— READING TEXT —
○ ○ ○
# Project 1: Explanatory Data Analysis & Data Presentation (Movies Dataset)

# Project Brief for Self-Coders

Here you´ll have the opportunity to code major parts of Project 1 on your own. If you need any help or inspiration, have a look at the Videos or the Jupyter Notebook with the full code. <br> <br>
Keep in mind that it´s all about __getting the right results/conclusions__. It´s not about finding the identical code. Things can be coded in many different ways. Even if you come to the same conclusions, it´s very unlikely that we have the very same code. 

## Data Import and first Inspection

1. __Import__ the movies dataset from the CSV file "movies_complete.csv". __Inspect__ the data.

In [None]:
import pandas as pd
import matplotlib.pyplot as plt


In [None]:
df = pd.read_csv("movies_complete.csv", parse_dates=["release_date"])

In [None]:
df

__Some additional information on Features/Columns__:

* **id:** The ID of the movie (clear/unique identifier).
* **title:** The Official Title of the movie.
* **tagline:** The tagline of the movie.
* **release_date:** Theatrical Release Date of the movie.
* **genres:** Genres associated with the movie.
* **belongs_to_collection:** Gives information on the movie series/franchise the particular film belongs to.
* **original_language:** The language in which the movie was originally shot in.
* **budget_musd:** The budget of the movie in million dollars.
* **revenue_musd:** The total revenue of the movie in million dollars.
* **production_companies:** Production companies involved with the making of the movie.
* **production_countries:** Countries where the movie was shot/produced in.
* **vote_count:** The number of votes by users, as counted by TMDB.
* **vote_average:** The average rating of the movie.
* **popularity:** The Popularity Score assigned by TMDB.
* **runtime:** The runtime of the movie in minutes.
* **overview:** A brief blurb of the movie.
* **spoken_languages:** Spoken languages in the film.
* **poster_path:** The URL of the poster image.
○ ○ ○
— ROWS —

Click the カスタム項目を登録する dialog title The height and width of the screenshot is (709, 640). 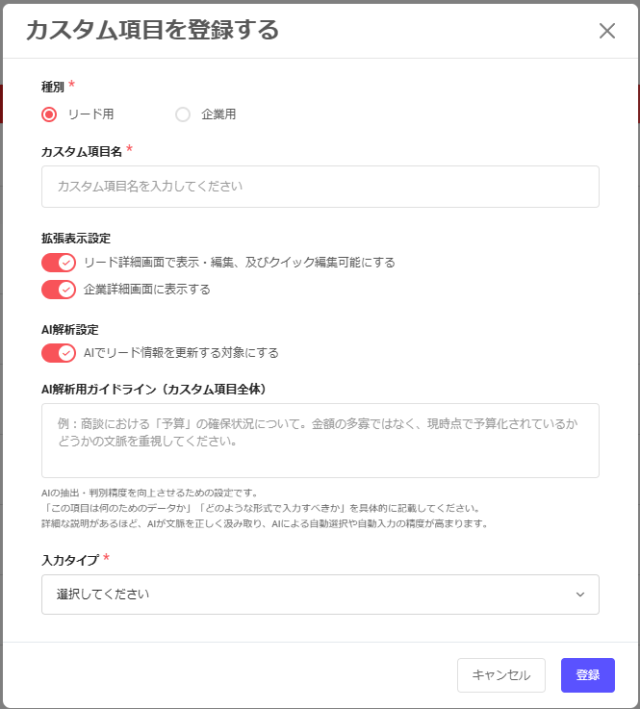[152, 30]
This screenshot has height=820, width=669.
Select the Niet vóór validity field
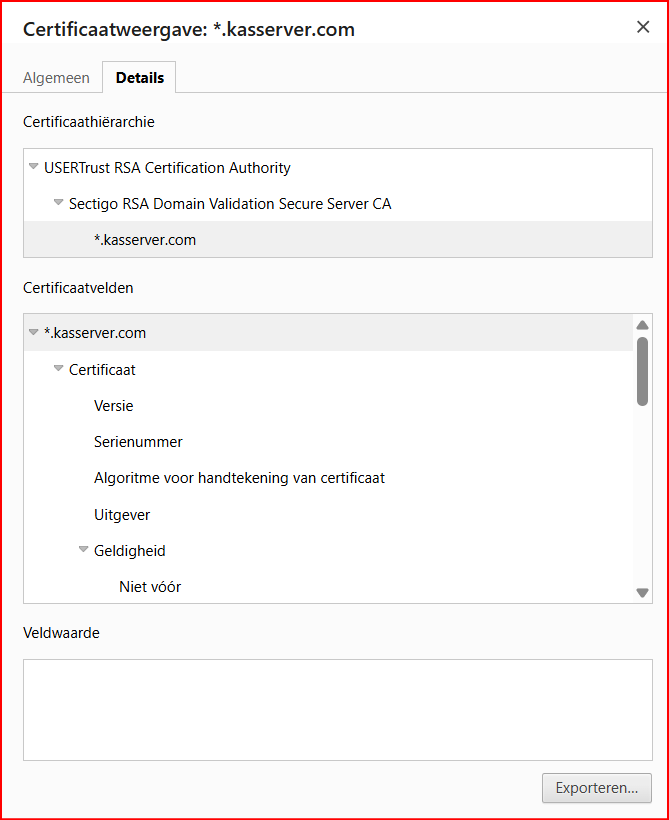coord(150,587)
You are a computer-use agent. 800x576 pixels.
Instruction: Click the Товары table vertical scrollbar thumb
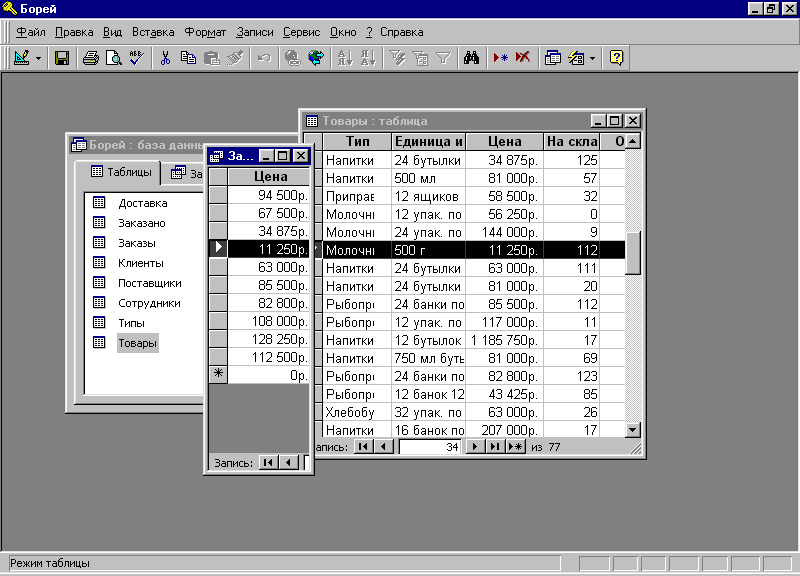pos(632,255)
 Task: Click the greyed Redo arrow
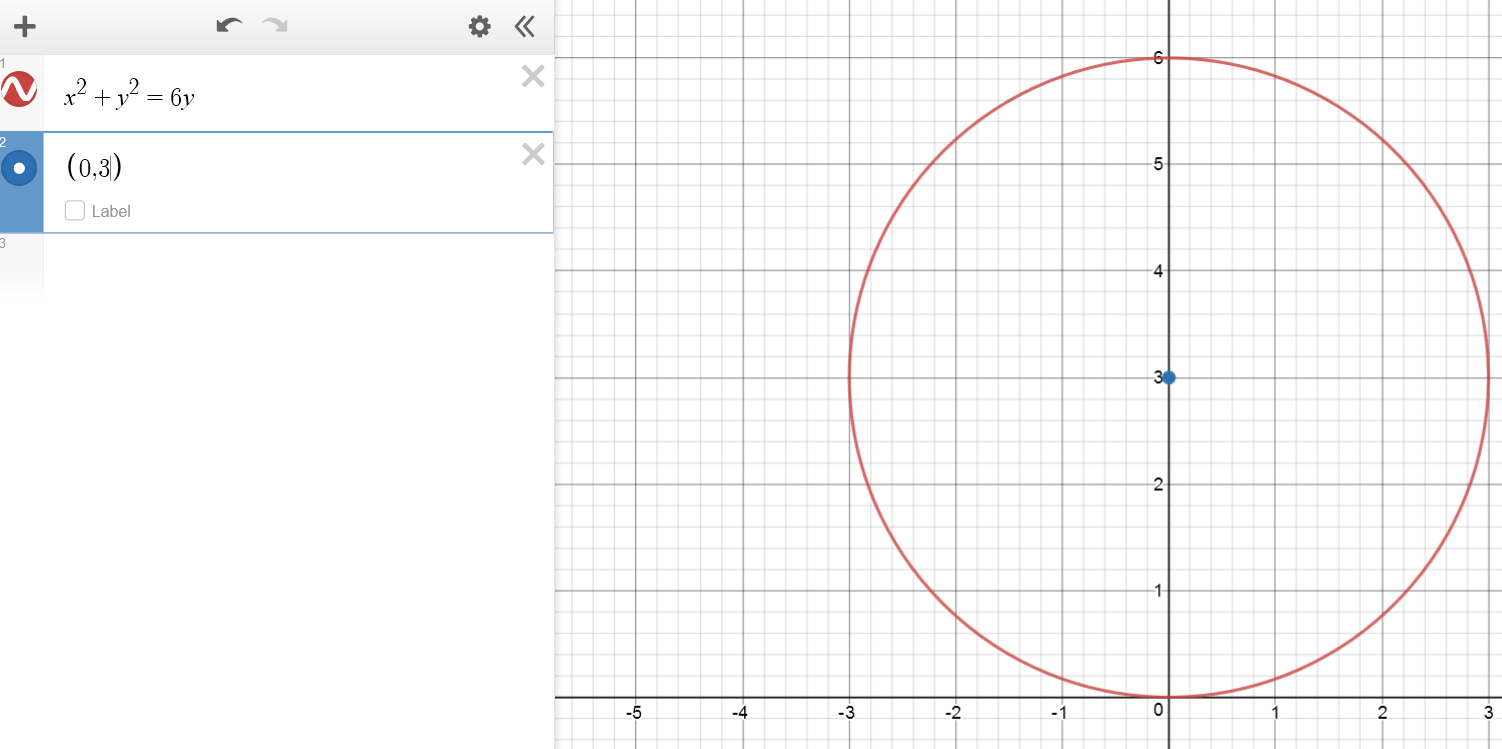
○ ○ ○
— WHAT YOU WILL DO —
**A)** Reproduce verbatim the part of the movies dataset project brief starting with "# Project Brief" and going on through "very same code.".
**B)** Extend the movies dataset project brief past its final line.
The records play no part in the work here.

— RESPONSES —
**A)**
# Project Brief for Self-Coders

Here you´ll have the opportunity to code major parts of Project 1 on your own. If you need any help or inspiration, have a look at the Videos or the Jupyter Notebook with the full code. <br> <br>
Keep in mind that it´s all about __getting the right results/conclusions__. It´s not about finding the identical code. Things can be coded in many different ways. Even if you come to the same conclusions, it´s very unlikely that we have the very same code.

**B)**
* **cast:** (Main) Actors appearing in the movie.
* **cast_size:** number of Actors appearing in the movie.
* **director:** Director of the movie.
* **crew_size:** Size of the film crew (incl. director, excl. actors).

In [None]:
df.info()

In [None]:
df.genres[1]

In [None]:
df.cast[3]

In [None]:
df.describe()

In [None]:
df.hist(figsize=(20,12),bins=100)
plt.show()

__Movies Top 5 - Highest Budget__

In [None]:
df.budget_musd.value_counts(dropna=False).head(20)

In [None]:
df.revenue_musd.value_counts(dropna=False).head(20)

In [None]:
df.vote_average.value_counts(dropna=False)

In [None]:
df.vote_count.value_counts()

In [None]:
df.describe(include="all")

In [None]:
df.describe(include="object")

In [None]:
df[df.title=="Cinderella"]

## The best and the worst movies...

2. __Filter__ the Dataset and __find the best/worst n Movies__ with the


- Highest Revenue
- Highest Budget
- Highest Profit (=Revenue - Budget)
- Lowest Profit (=Revenue - Budget)
- Highest Return on Investment (=Revenue / Budget) (only movies with Budget >= 10) 
- Lowest Return on Investment (=Revenue / Budget) (only movies with Budget >= 10)
- Highest number of Votes
- Highest Rating (only movies with 10 or more Ratings)
- Lowest Rating (only movies with 10 or more Ratings)
- Highest Popularity

__Define__ an appropriate __user-defined function__ to reuse code.


In [None]:
from IPython.display import HTML

In [None]:
df_best=df[["poster_path","title","budget_musd","revenue_musd","vote_count","vote_average","popularity"]].copy()
df_best

In [None]:
df_best["profit_musd"]=df.revenue_musd.sub(df.budget_musd)
df_best["return"]=df.revenue_musd.div(df.budget_musd)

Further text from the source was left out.